LUI supports a File-System Based API system. Each app can define its own backend routes that are automatically discovered by the build system.

Integration Steps

  1. Create an api/ folder inside your app directory.
  2. Create index.js inside that folder.
  3. Export a default object mapping route patterns to handler functions.

Structure:

src/apps/MyApp/
├── api/
│   └── index.js    # Backend Routes

Route Definition (api/index.js)

The system uses a simple key-based routing format: 'METHOD /path'.

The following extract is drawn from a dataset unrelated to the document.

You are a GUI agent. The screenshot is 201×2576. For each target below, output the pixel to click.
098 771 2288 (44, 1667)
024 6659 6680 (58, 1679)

// src/apps/MyApp/api/index.js

export default {
    /**
     * Simple GET request
     * Accessible at: /api/myapp/hello
     */
    'GET /hello': async (req) => {
        return { message: 'Hello from Backend!' };
    },

    /**
     * Route with parameters
     * Accessible at: /api/myapp/user/123
     */
    'GET /user/:id': async (req) => {
        const userId = req.params.id;
        return { success: true, userId };
    },

    /**
     * POST request with body
     */
    'POST /data': async (req) => {
        const { title, content } = req.body;
        
        // Simulating DB operation
        console.log('Saving:', title);
        
        return { success: true, id: Date.now() };
    }
};

Consuming the API (MyApp.js)

In your frontend code, you can call these endpoints using standard fetch:

async fetchData() {
    try {
        const response = await fetch('/api/myapp/hello');
        const data = await response.json();
        console.log(data);
    } catch (err) {
        console.error('API Error:', err);
    }
}

🚀 Registering Your App

To make your app visible in the Start Menu:

  1. Import & Register in src/main.js (or via AppRegistry auto-discovery).
  2. Manifest Properties:
    • id: Unique identifier (e.g. myapp)
    • name: Display name
    • icon: SVG or Font Icon HTML
    • createInstance: Reference to your static method

💡 Best Practices

  • State Management: Use this.instances Map to store state for each window windowId.
  • Cleanup: Remove listeners and intervals when the window is closed.
  • Scoped Styling: Always use specific class prefixes (e.g., .myapp-container) to avoid conflicting with other apps.